_HOW TO COMPLETE THIS TASK_: Restate word for word the lines below, from the one containing "Follow the Log in link" through the final line, with no pictures included.

[Recorded data]
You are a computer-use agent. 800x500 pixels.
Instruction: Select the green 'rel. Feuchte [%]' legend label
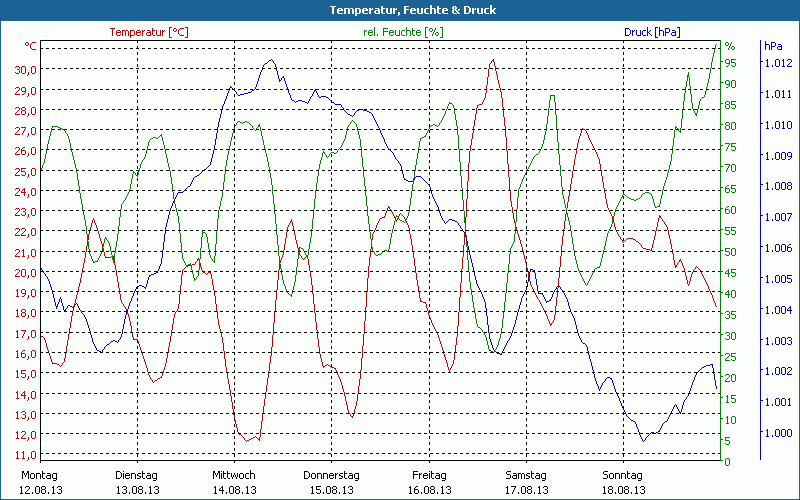click(x=403, y=32)
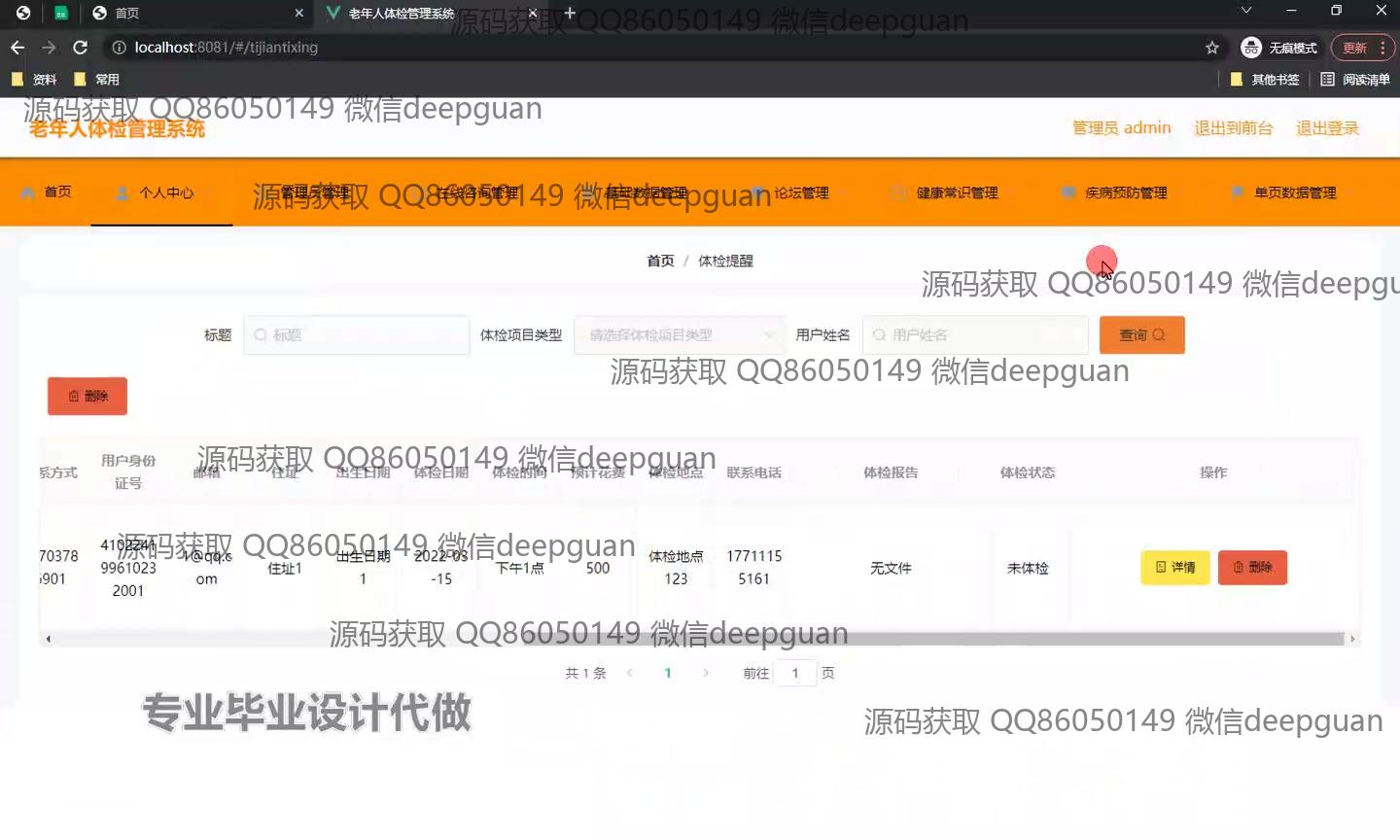1400x840 pixels.
Task: Select 论坛管理 in the orange nav bar
Action: (x=801, y=192)
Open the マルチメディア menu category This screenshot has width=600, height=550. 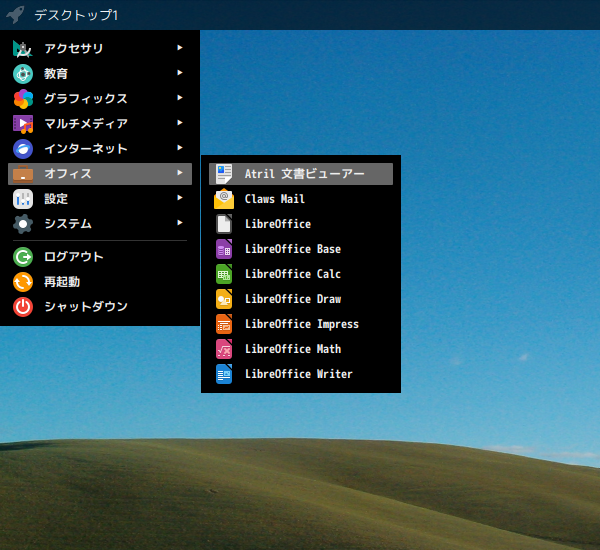[x=85, y=123]

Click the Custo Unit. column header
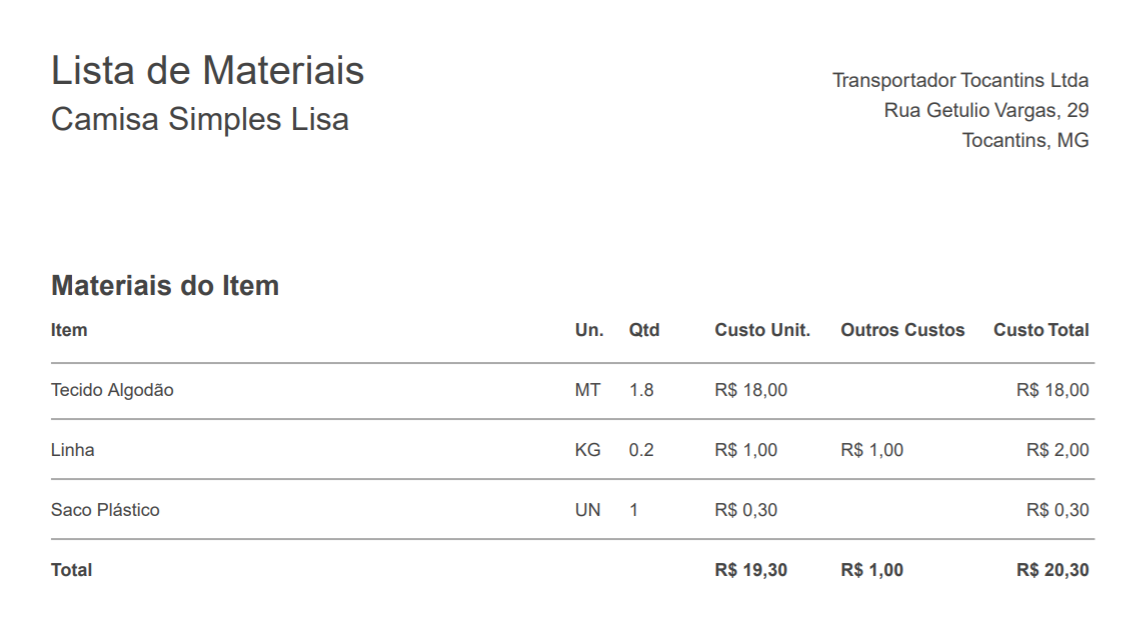pyautogui.click(x=762, y=330)
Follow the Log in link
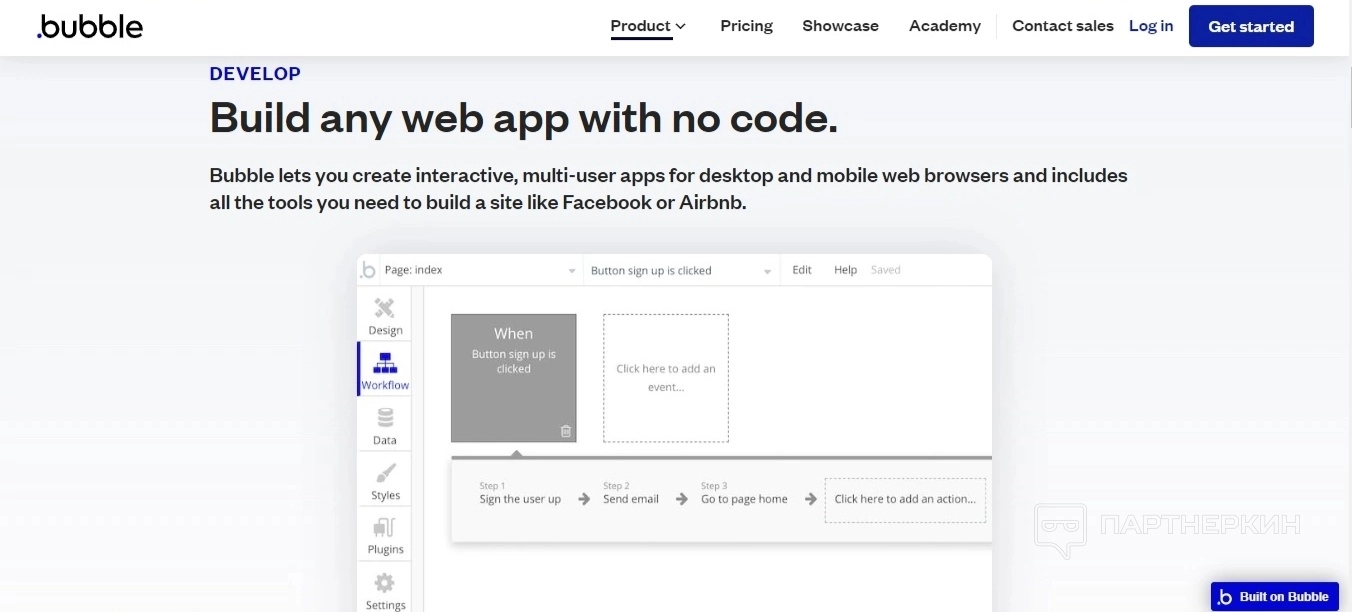The width and height of the screenshot is (1352, 612). point(1150,26)
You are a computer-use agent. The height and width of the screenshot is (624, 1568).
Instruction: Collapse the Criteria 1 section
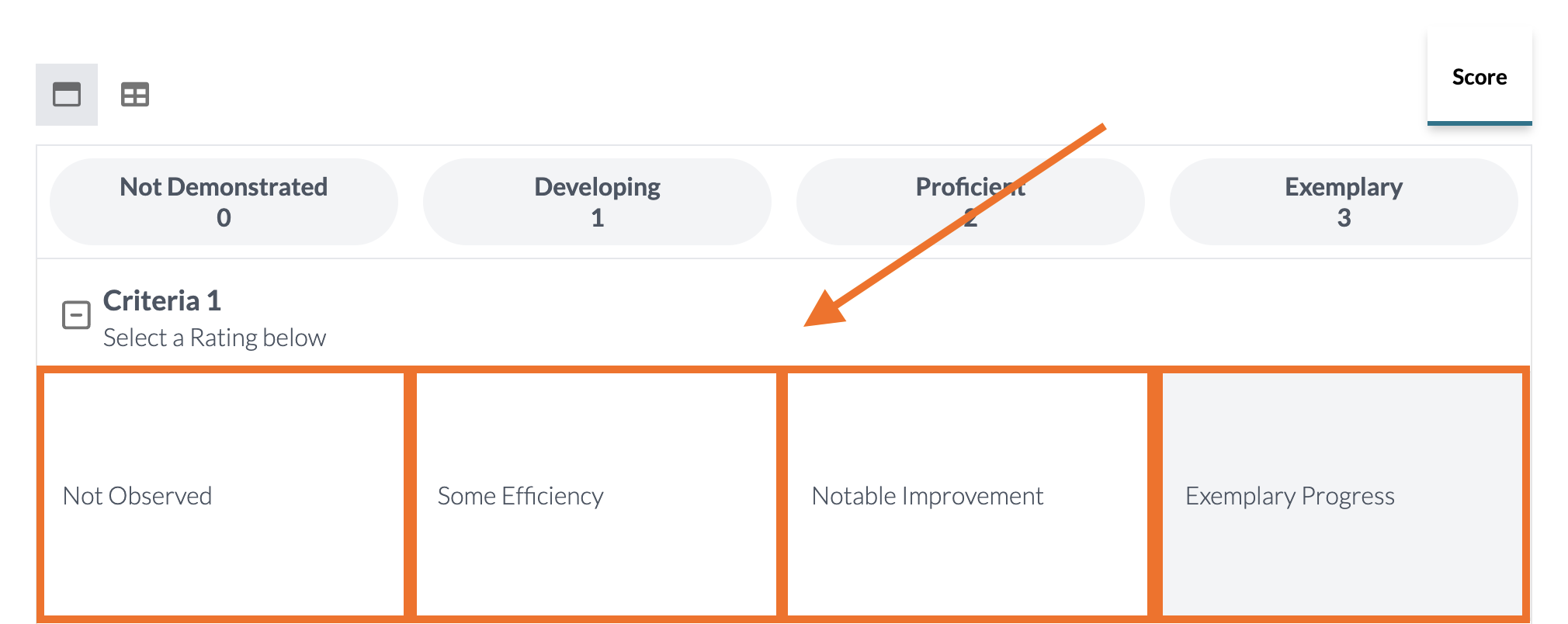(x=76, y=315)
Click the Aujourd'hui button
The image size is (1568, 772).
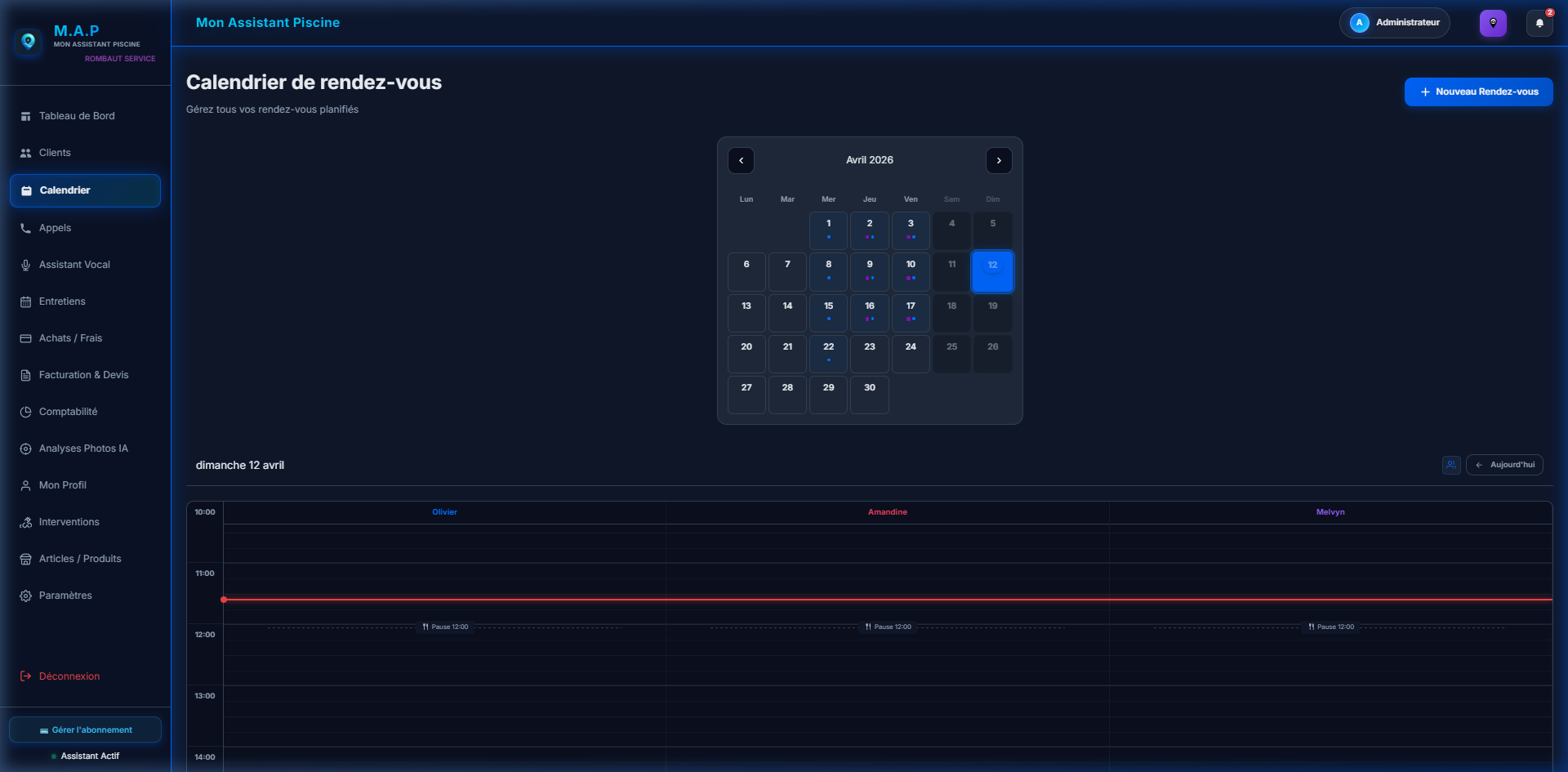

_WRITTEN RESPONSE_:
Follow the Log in link
The width and height of the screenshot is (1352, 612). point(1150,26)
You are a computer-use agent. The height and width of the screenshot is (624, 1568).
Instruction: Collapse the Criteria 1 section
(x=76, y=315)
Click the Aujourd'hui button
The image size is (1568, 772).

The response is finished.